Chris Mattson (Wilson) and his wife Lisa (Washington) have just moved to the L.A. area, onto a quiet cul-de-sac far from the city; their next-door neighbor, Abel Turner (Jackson), is a father and beat cop with the L.A.P.D. Abel is set in his ways — he doesn't like his kid's iPods and double-checks what his daughter's wearing before she leaves for school; Chris and Lisa bother him. Is it because Chris is white and Lisa's black? Is it because they're both happy in their marriage, while he's alone? Because they're young and he's old? Because Chris can swoop in with his job at an organic grocery store chain and buy a house next door to the house Abel's worked all his life, his life on the line, to have?
It's all of those things, and it's none of them. And that's one of the pleasures of LaBute's direction, and his take on the script; there aren't any big speeches in Lakeview Terrace, just talking; there aren't any good guys or bad guys, just people. And let's be honest — most American movies never talk about race, or sex, or age, or class; Lakeview Terrace is brave, or crazy, or both, to take on all of them without descending into speeches or simplicity.

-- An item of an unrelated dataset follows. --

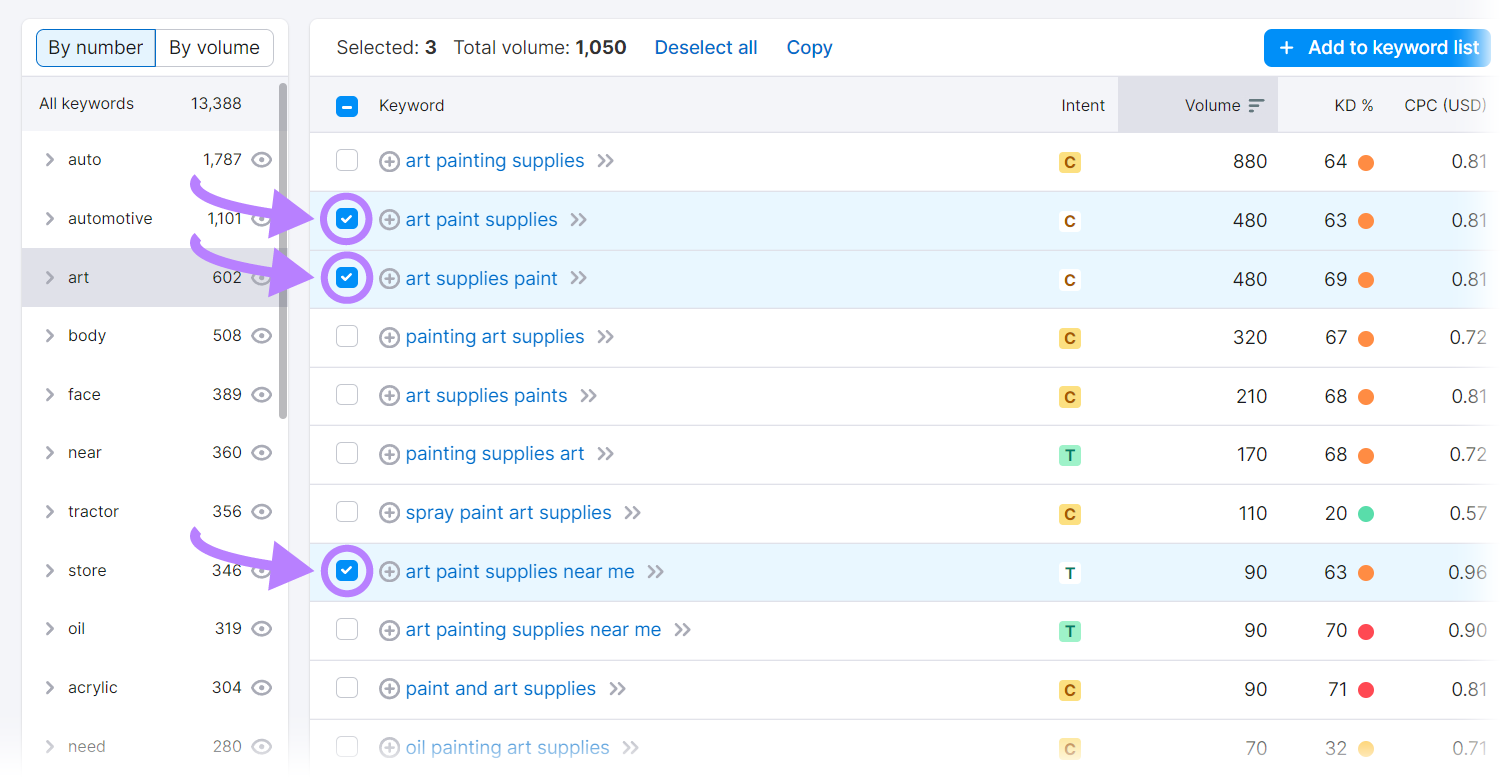The width and height of the screenshot is (1500, 780).
Task: Click the plus icon beside 'spray paint art supplies'
Action: 389,512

Fortunately, the cast is up to the challenge. Wilson plays a guy trapped between youth and manhood and not sure of how to make it from one to the other, a little weak, a little wrong. Washington brings a real, messy marriage to life through her work opposite Wilson; watching the film on DVD for a second time (and listening to the commentary track she delivers opposite LaBute), I had a much greater appreciation for her work . And Jackson delivers the kind of performance he used to — back before recent films like Snakes on a Plane and The Spirit where he's showered with money for shouting and swearing and being the public cartoon of himself. Abel's a man — proud, set in his ways, unwilling to accept the world's moving by, wishing there were something more. Abel does bad things in Lakeview Terrace, and so does Chris. And they have their reasons, just like we do.
Lakeview Terrace has to curve towards the predictable in its finale — you know how the film has to end, where these characters are headed. But it's how they get there — and why they get there — that really matters. LaBute and his crew capture the everyday creepiness of suburbia, California and L.A. — the glaring sunlight, the spooky quiet at night, the constant presence of beauty and the constant possibility of disaster — but they also make it somewhere you'd want to live and a life you'd want to protect, too. Lakeview Terrace looks like a standard, disposable, off-the-rack thriller — the DVD box art has a man with a gun and scared-looking couple, like a thousand other films — but this is one of those rare, remarkable times when you don't want to judge a film by its cover.